Sunday, March 6, 2011

Quotes: Unlearning the Myths That Bind Us

     Linda Christensen is a high school teacher who set out to teach her students about the subliminal messages that we as young children experience through cartoons and the media.  In Unlearning the Myths That Bind Us, she explains her findings through her student's reactions to her lessons and hypothesis.

"Our society's culture industry colonizes their minds and teaches them how to act, live and dream (126)."

     This quote encapsulates Christensen's main idea and highlights what she sees as the problem with cartoons.  Further in depth, she believes that the race, gender, physical, economic, etc. stereotypes that are found in cartoons are so deeply embedded in our minds when we are children, that they change the things we want, our behavior and our aspirations for future endeavors.  She goes on to talk about how some of her students reject this hypothesis right off the bat, while others have a much more radical reaction and begin to change.  Some students even felt depressed, expressing that they had felt like they had been lied to.  This quote sets up the rest of the paper.

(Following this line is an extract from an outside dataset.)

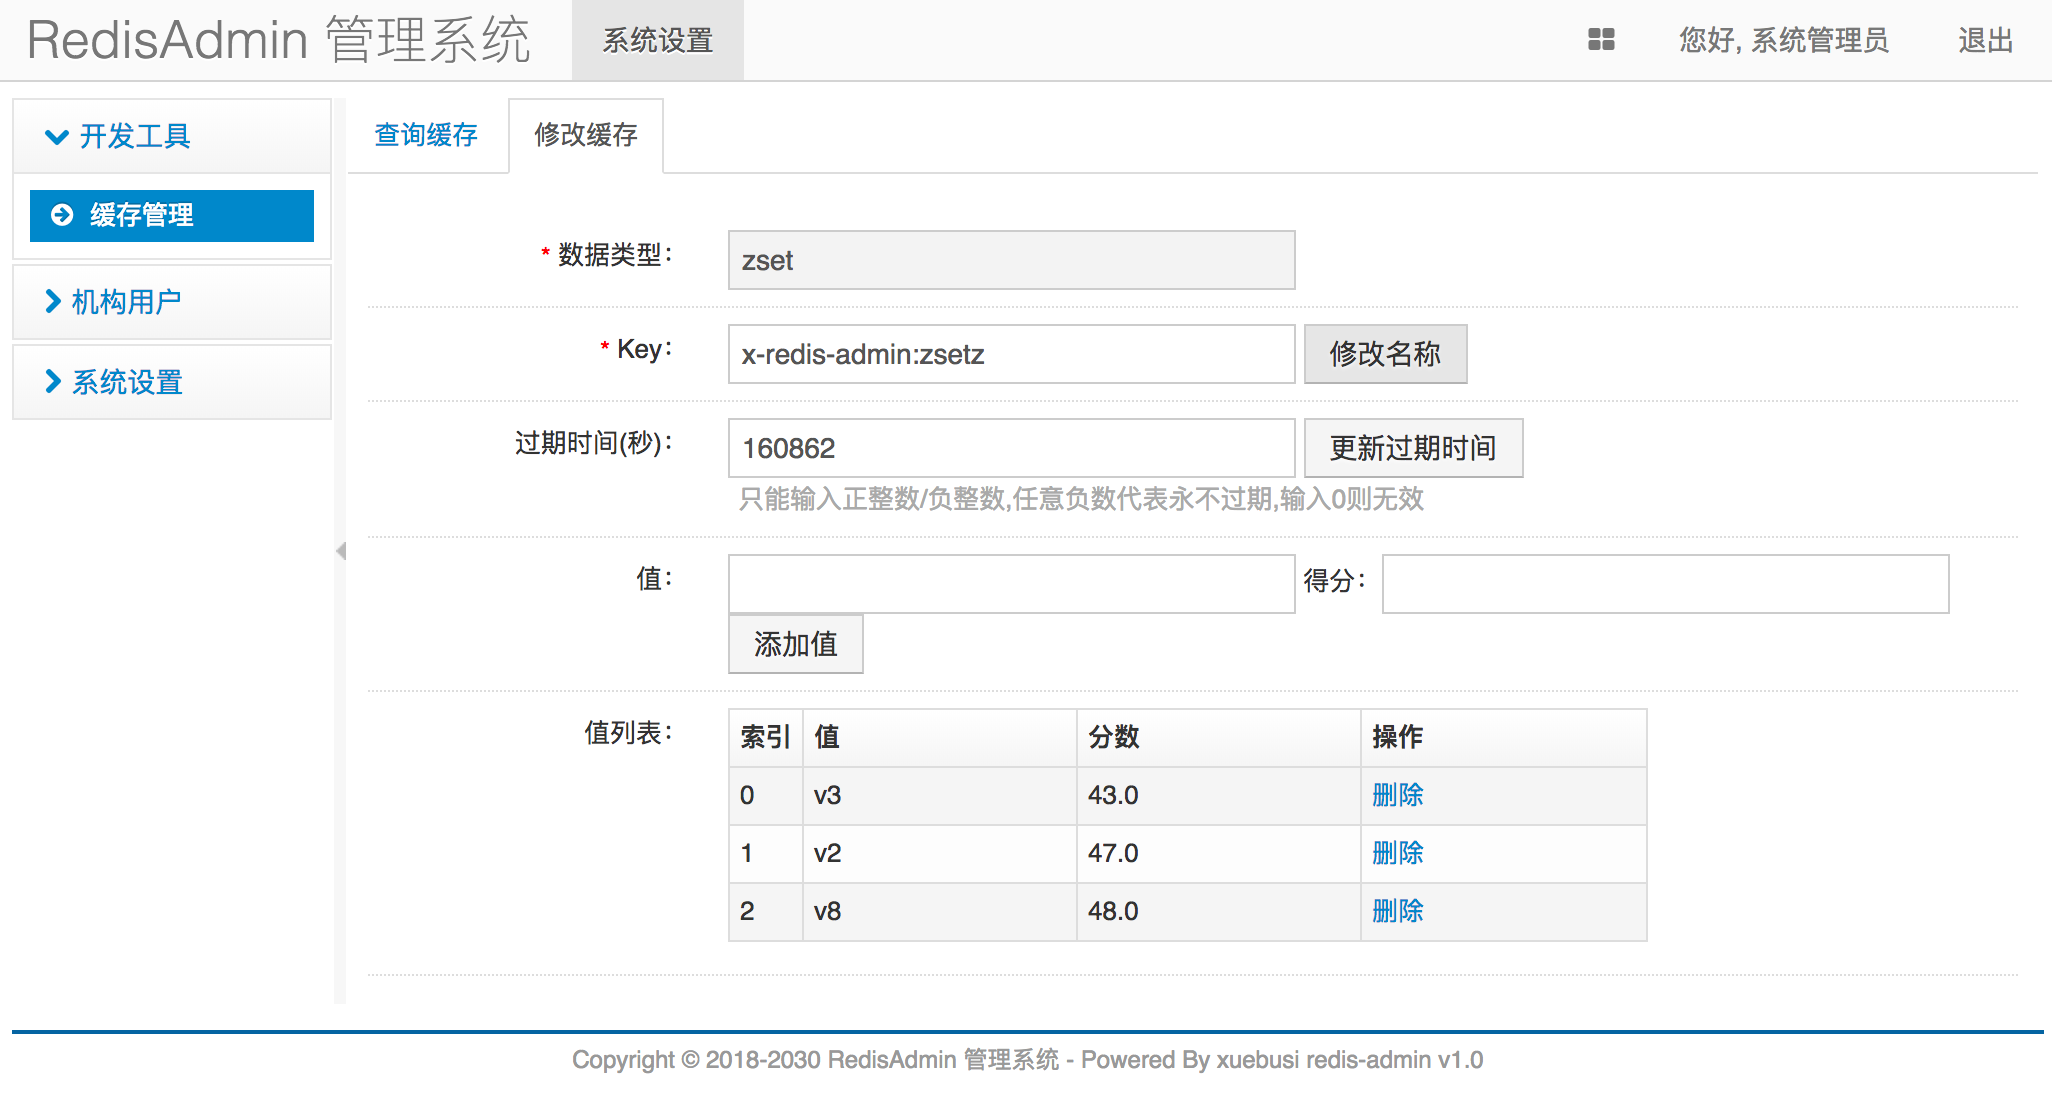
Task: Click the 添加值 button
Action: pos(795,644)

"Without giving students an outlet for their despair, I was indeed creating "factories of cynicism" in my classroom- and it wasn't pretty (134-135)."

     The students felt as though their innocence in youth had been taken advantage of, and indeed it had.  A situation that I have encountered as a student many times through out Middle and High School, cynicism just ran rampant through the students.  A good lesson can get the students thinking and even emotionally invested, however it is when students have no way of expressing their new knowledge or frustration of other people's ignorance when cynicism kicks in, creating a cycle in the classroom where the students would be brought down by negativity and seeing the world as hopeless.      

"Instead of leaving students full of bile, standing around with their hands on their hips, shaking their heads about how bad the world is, I provided them with the opportunity to make a difference (137)."

     Christensen is tooting her own horn here a little bit, however I could not agree with her more.  She describes how too many times lessons are given in classrooms that leave students feeling cynical and helpless to the reality that they have just experienced.  Christensen goes on to justify a change in her lesson plan from just a regular essay to a written assignment that would not be confined to the barriers of the classroom. The students were encouraged to publish their written pieces in public literary sources, like newspapers, church bulletins, neighborhood new letters, editorials, etc.  This shows the students enthusiasm to get the new information they just learned into the real world and spread it.  The effectiveness of the lesson is demonstrated through the students excitement and devotion to their work.  Christensen gave her students the opportunity to teach something to their community, applying learning beyond the classroom, inspiring conversation and the spread of knowledge.